Exercise directions: The answer is the exact text of every line from the one that contains "Press release (96, 841)" to the final line of the entries below, with pictures left out.

Data for analysis Start Marker

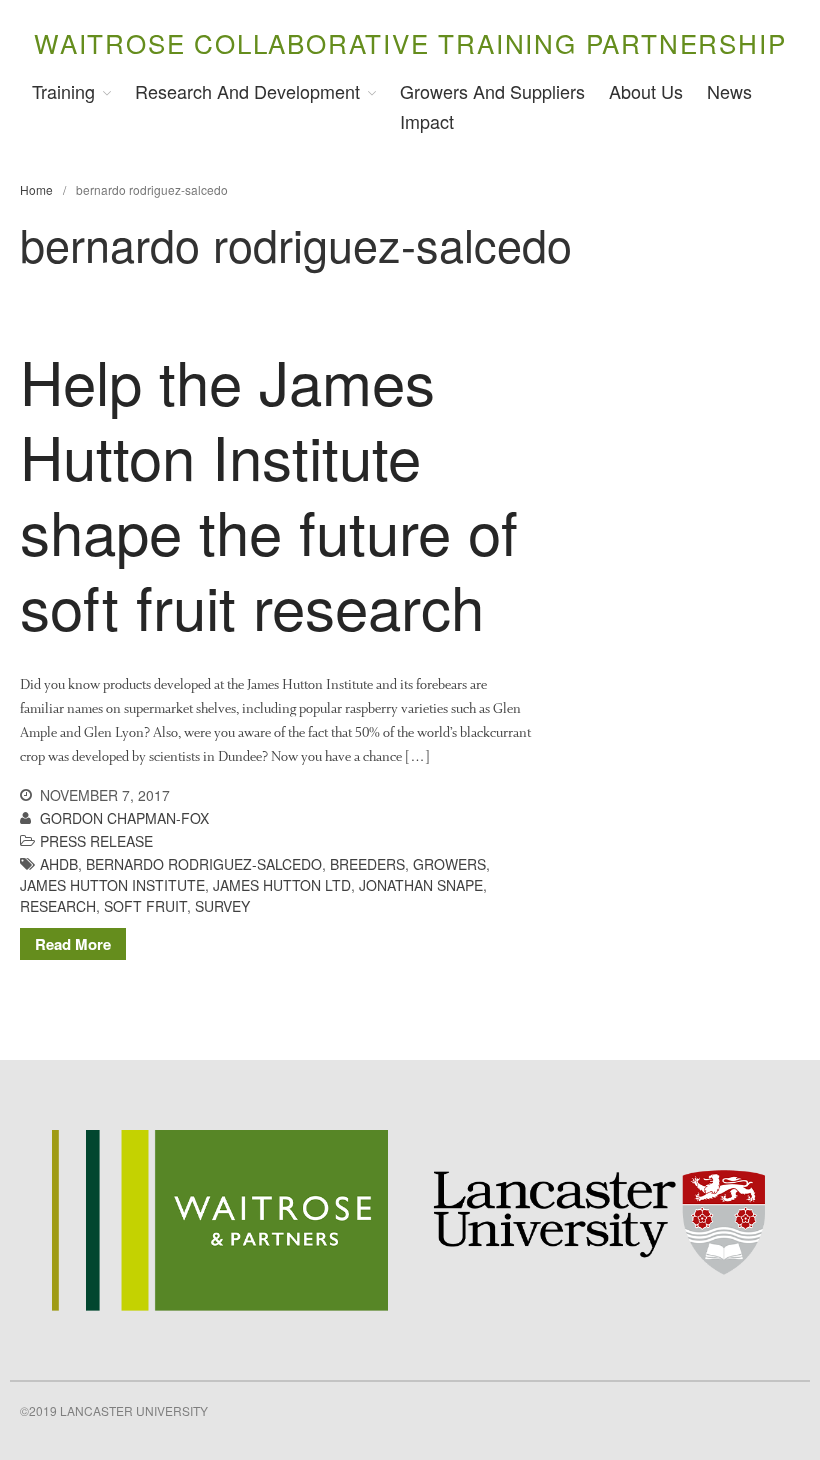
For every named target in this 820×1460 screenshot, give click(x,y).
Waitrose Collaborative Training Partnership (410, 42)
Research (58, 906)
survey (222, 906)
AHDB (59, 864)
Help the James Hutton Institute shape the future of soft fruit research (269, 492)
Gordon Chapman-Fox (124, 818)
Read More (73, 944)
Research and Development (247, 91)
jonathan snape (421, 885)
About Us (646, 91)
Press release (96, 841)
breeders (367, 864)
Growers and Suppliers (492, 91)
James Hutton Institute (112, 885)
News (729, 91)
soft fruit (145, 906)
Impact (427, 121)
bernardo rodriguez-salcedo (204, 864)
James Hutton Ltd (282, 885)
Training (63, 91)
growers (449, 864)
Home (36, 189)
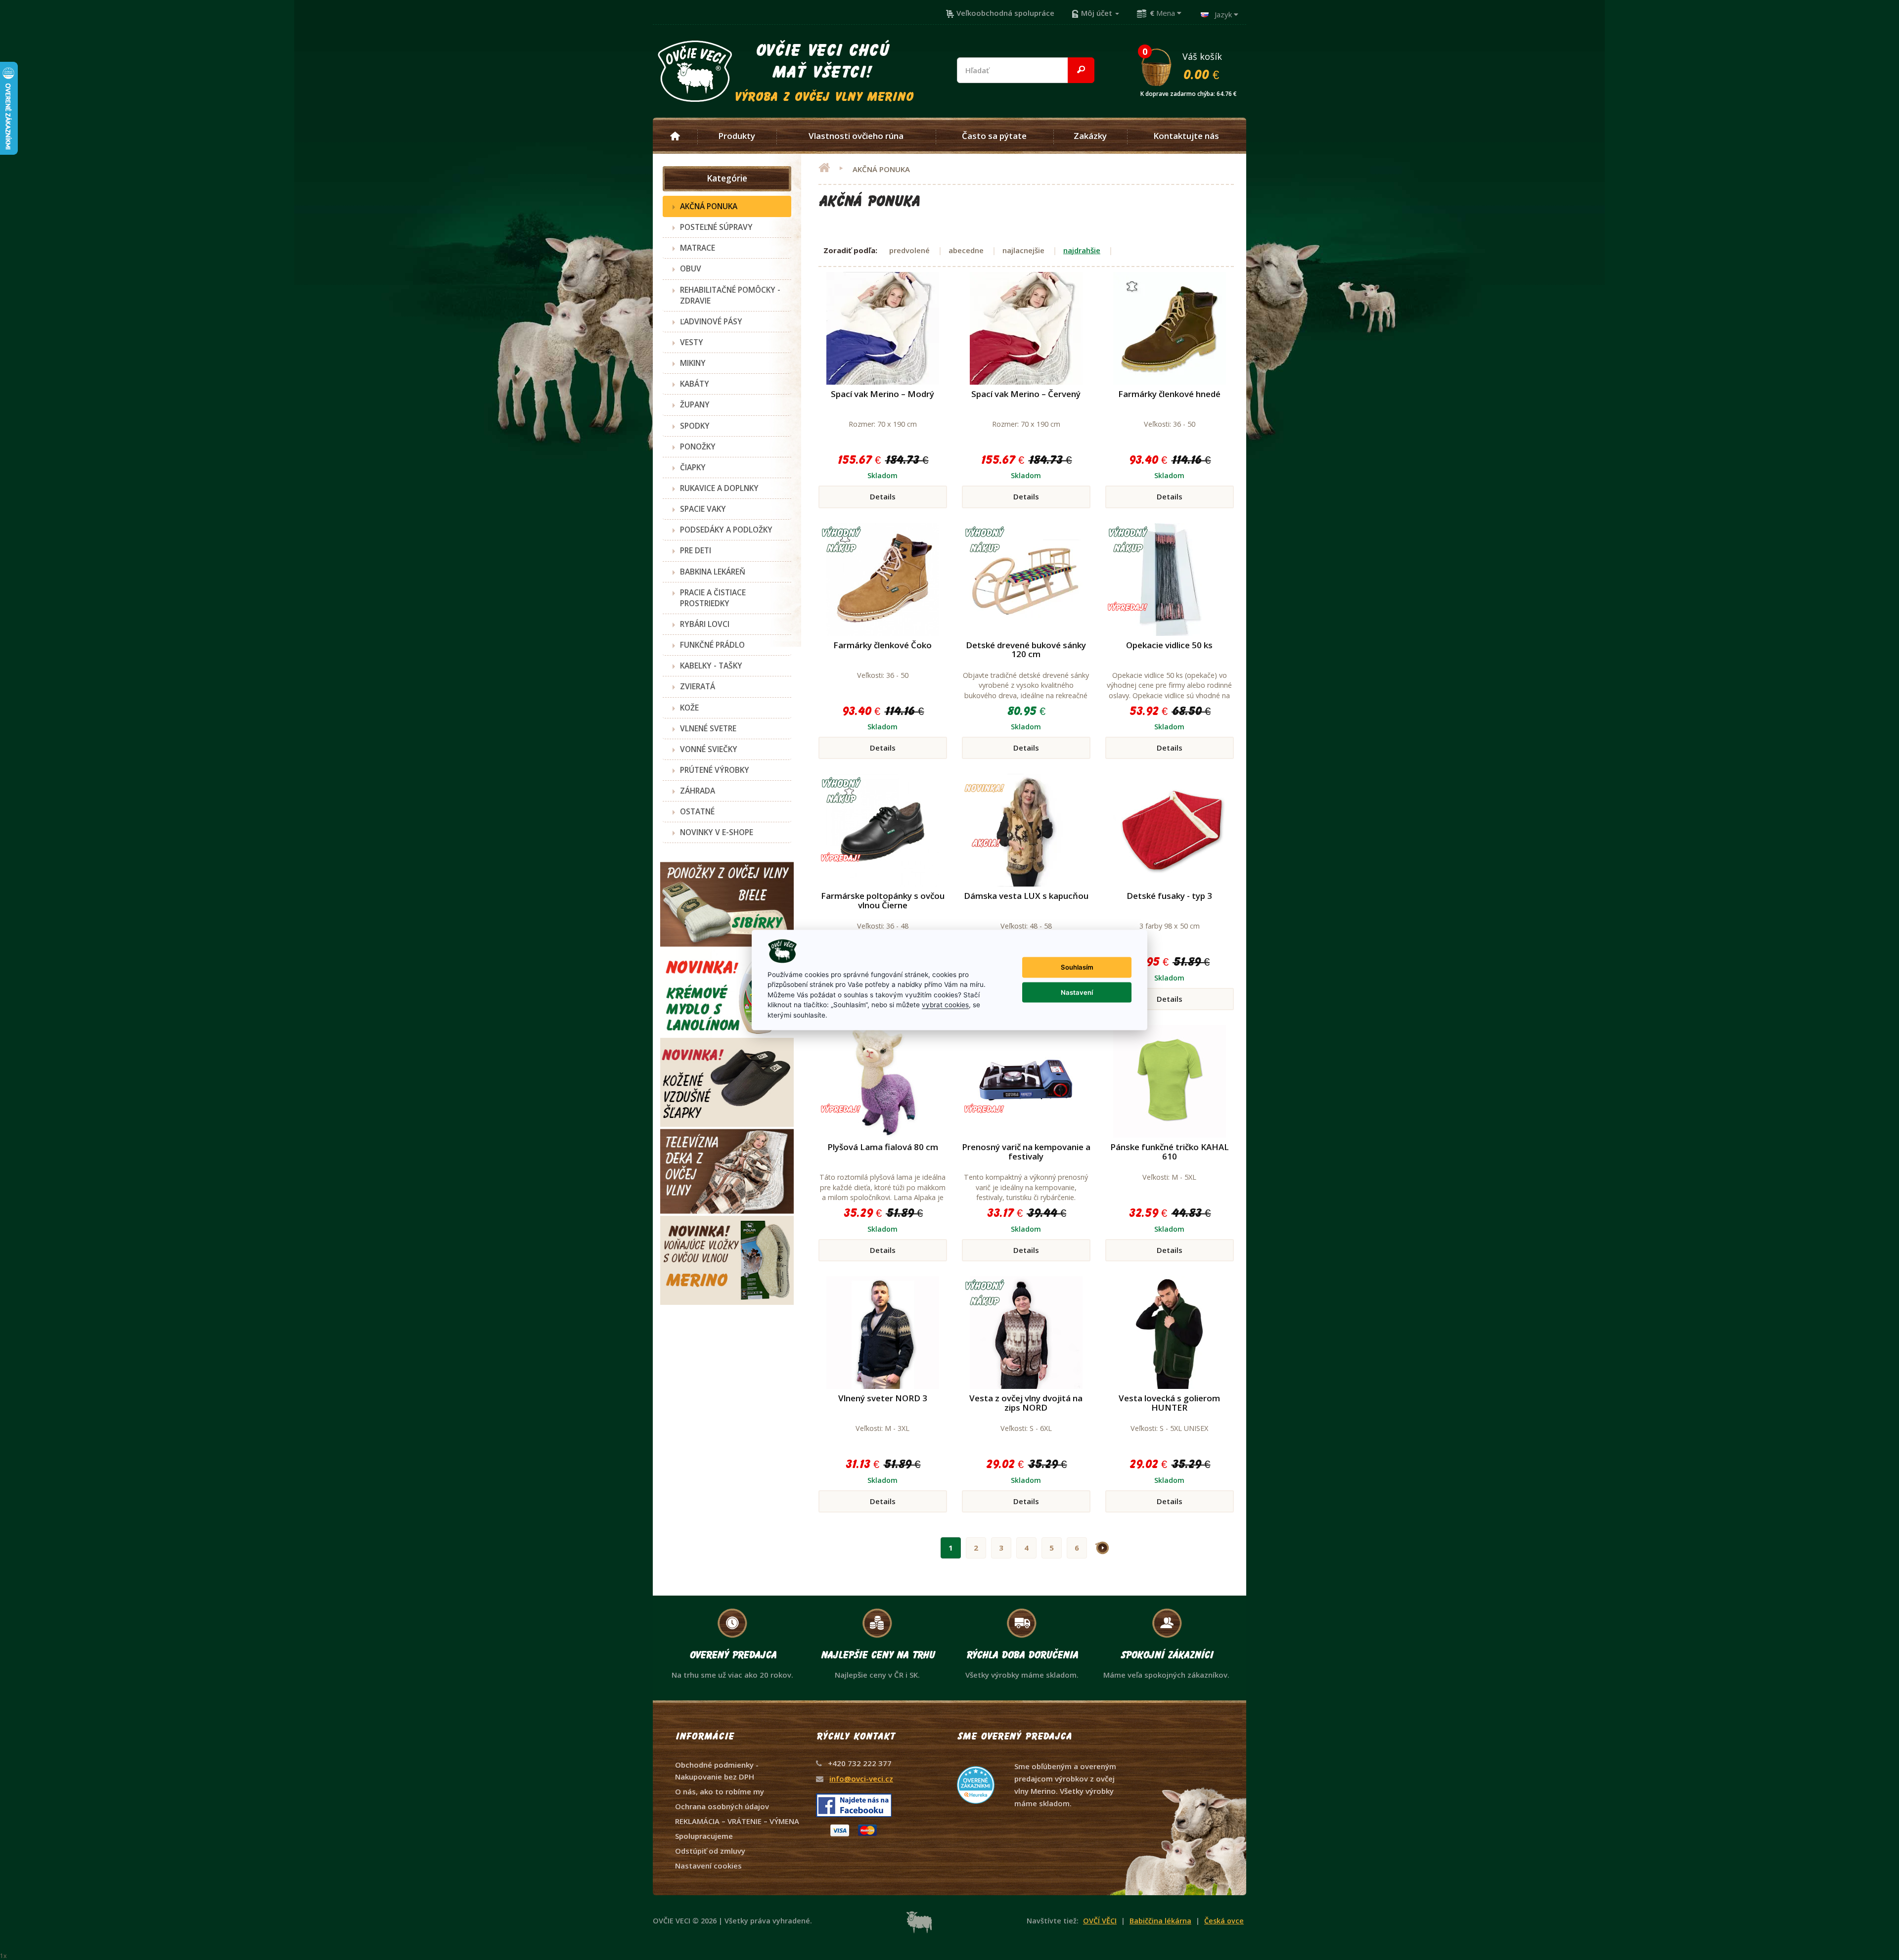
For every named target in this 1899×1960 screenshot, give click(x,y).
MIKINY (693, 362)
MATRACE (697, 247)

Data for analysis End Marker

Output for this task:
Press release (96, 841)
breeders (367, 864)
Growers and Suppliers (492, 91)
James Hutton Institute (112, 885)
News (729, 91)
soft fruit (145, 906)
Impact (427, 121)
bernardo rodriguez-salcedo (204, 864)
James Hutton Ltd (282, 885)
Training (63, 91)
growers (449, 864)
Home (36, 189)
For every named target in this 1899×1960 screenshot, give click(x,y).
MIKINY (693, 362)
MATRACE (697, 247)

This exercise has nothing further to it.